Getaway driver who helped machete gang hunt down and kill innocent teens jailed
A getaway driver who ferried four teenagers around before they murdered two best friends with machetes in a case of mistaken identity has been jailed for life.
Mason Rist, 15, and Max Dixon, 16, were hacked to death after being ‘hunted’ through the streets of Bristol by a gang of youths who were ‘armed to the teeth’ and bent on revenge for an earlier skirmish.
But the city’s crown court heard the pals were wrongly identified and had absolutely nothing to do with the prior incident.
Antony Snook, 45, Riley Tolliver, 18, and three teenagers aged 15, 16 and 17 – who cannot be named for legal reasons – were all found guilty of the double murder last Friday.
Snook, a one-legged landscape gardener, did not get out of the car but was convicted under joint enterprise, with jurors told the murders could not have been carried out had he not driven the killers to and from the scene.
He was given a life sentence today with a minimum term of 38 years.
Jailing him, judge Mrs Justice May said it was ‘impossible to fathom’ why he had agreed to drive the four boys in his car to the area.
‘The boys you took were then 14, 15, 16 and 17,’ she said.
‘The three younger ones had long knives. The 17-year-old had a baseball bat. The recovered knives were truly fearsome.
‘You would have experienced the atmosphere in that car. Felt the blood lust. Mason and Max, tragically in the wrong place at the wrong time.
‘It took those boys 33 seconds to chase and stab Mason and Max. All of this was captured by the CCTV camera on the front of Mason’s home. It is profoundly distressing viewing.’
The mothers of the murdered boys both gave heartbreaking statements setting out the impact of the killings.
Max’s mum Leanne Ekland said: ‘I sat on the ground with Max’s head between my legs, telling him to open his eyes. He said he just wanted to sleep.
‘The paramedics were working on him, cutting away at his clothes. He was so pale.’
Ms Ekland told how she screamed after being told at Southmead Hospital that her son would not survive his injuries.
‘We were taken to a room where a doctor came in and said, “I am sorry…” I didn’t let him finish. I screamed and ran out of the room and fell to the floor,’ she said.
‘My heart was ripped out and the pain was unbearable. I knew then my life had been changed and my heart ripped out. I have never felt so much pain.’
Mason’s mum Nikki Knight said in a victim impact statement read by prosecutor Ray Tully KC that ‘she hopes that Mason will still walk through her door, though she knows that will never happen’.

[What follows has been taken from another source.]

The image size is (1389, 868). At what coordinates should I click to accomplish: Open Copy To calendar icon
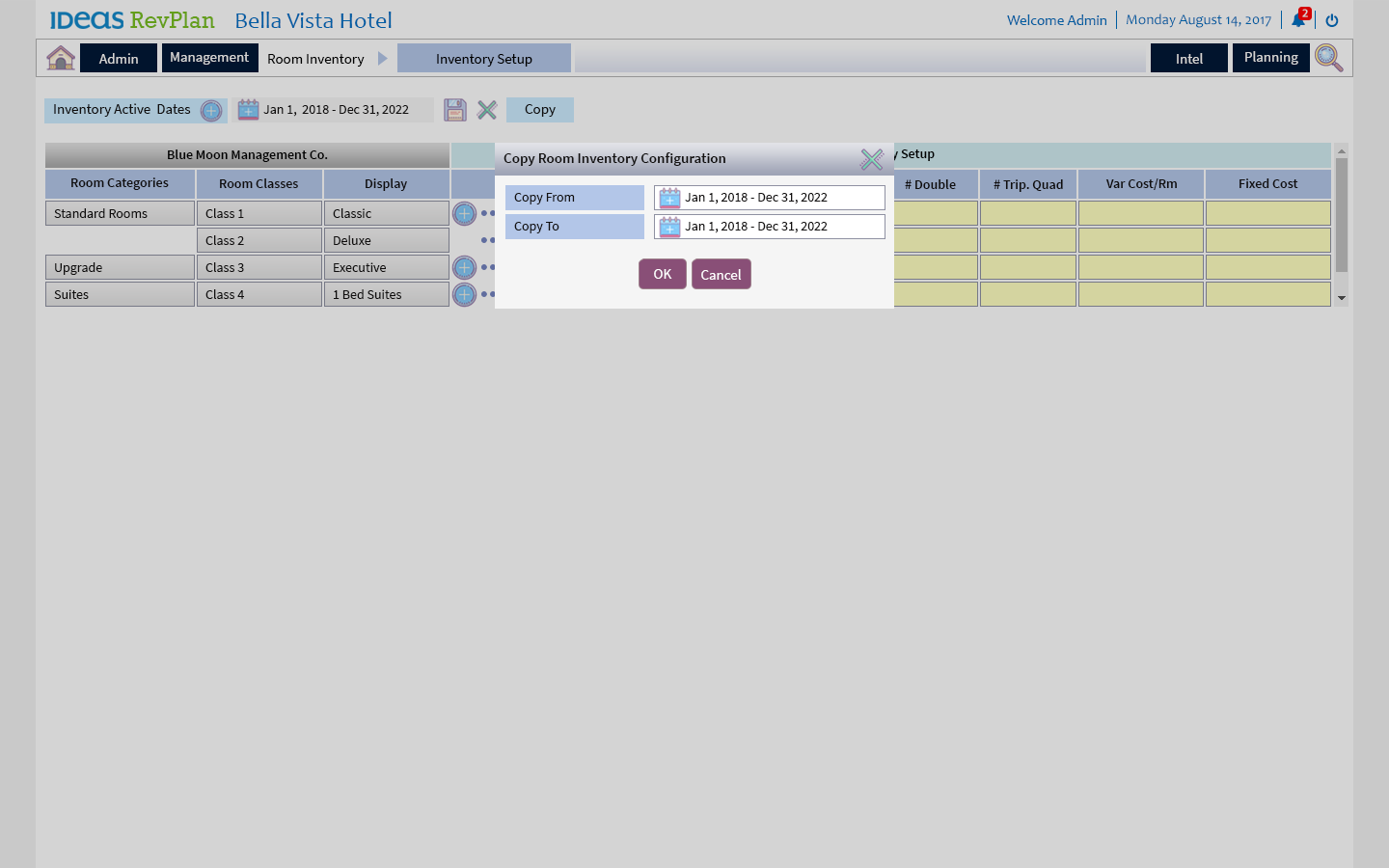coord(669,227)
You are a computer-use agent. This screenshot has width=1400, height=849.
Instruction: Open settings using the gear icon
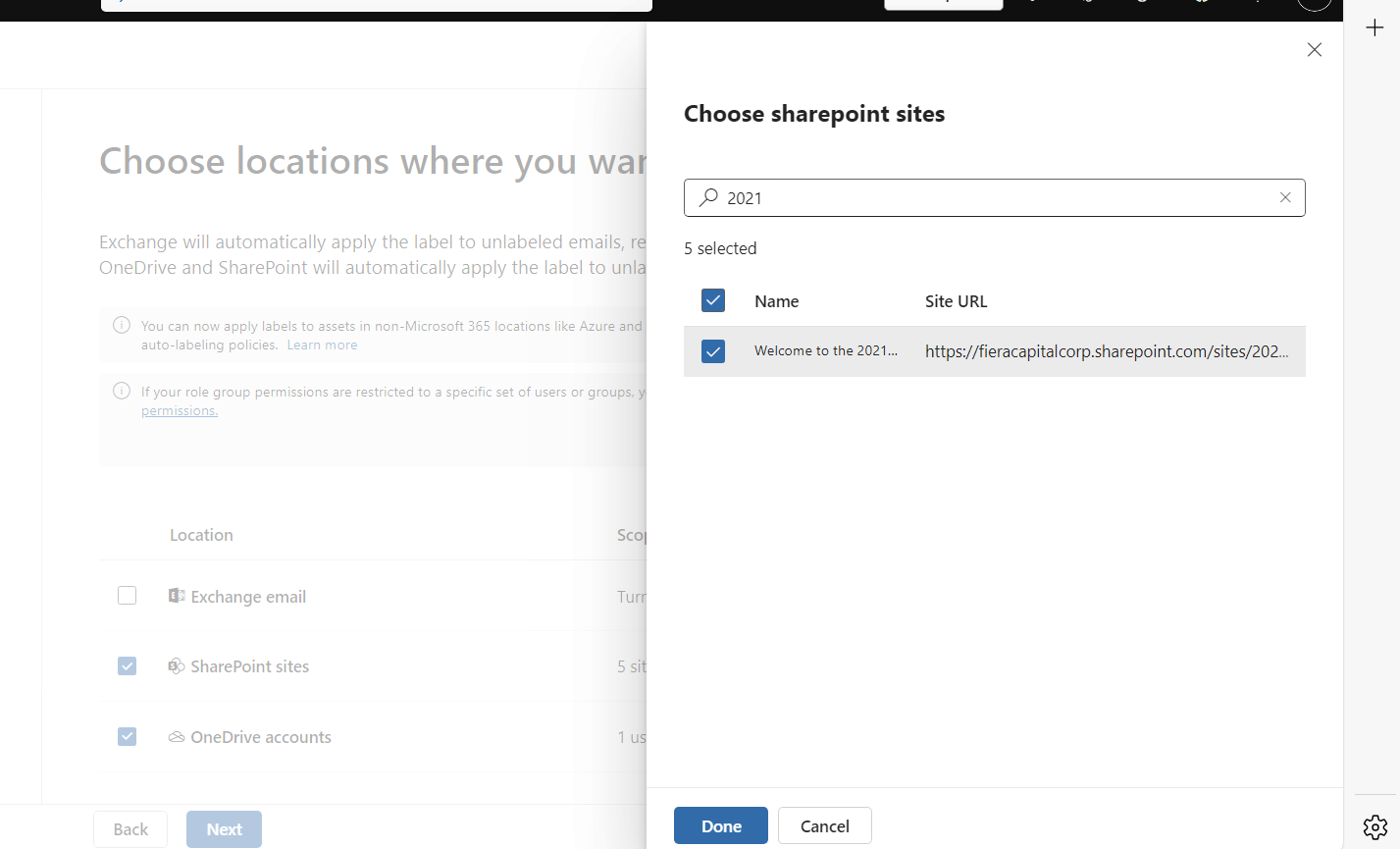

Mr Tully went on: ‘She, as a mother, feels she failed to protect her son. That is a thought that will stay with her.
‘Ultimately, she says when trying to find words to put her emotions and feelings down on paper, it is an impossible task.
‘She speaks about the fact she still can’t go into his bedroom because of the feelings she knows she will have, simply being in that room.’
Snook drove Tolliver and the three boys to and from West Knowle as part of their misguided revenge mission.
Mason and Max had been wrongly identified as being responsible for bricks being thrown at a house in the rival Hartcliffe district earlier that evening.
Around an hour after that attack, Snook left the property with two of the boys and picked up the other two in a nearby street before heading to Knowle West.
The Audi Q2 was driven around Knowle West for at least 12 minutes before the attack, the jury was told.
Snook drove down Ilminster Avenue when they saw Mason and Max in the street as they went for a pizza – wrongly believing they had spotted those responsible for the attack.
Mr Tully told the jury: ‘They were entirely wrong about that. Max and Mason had absolutely nothing to do with any earlier incident and no connection whatsoever with those events.’
Tolliver, who had a baseball bat, and the three teenagers armed with machetes jumped out of the car and chased after the two boys.
Max and Mason are seen going to different sides of the street, each pursued by two people from the vehicle.
Tolliver and the 15-year-old boy attacked Mason while the 16-year-old boy and 17-year-old boy chased Max.
The 17-year-old boy also struck Mason, who was lying injured on the ground, as he headed back to the Audi after attacking Max.
A CCTV camera on Mason’s nearby house captured how the attack lasted just 33 seconds from the car pulling up to the teenagers getting back in and leaving.
Mason and Max sustained fatal stab injuries, and both died in hospital in the early hours of January 28.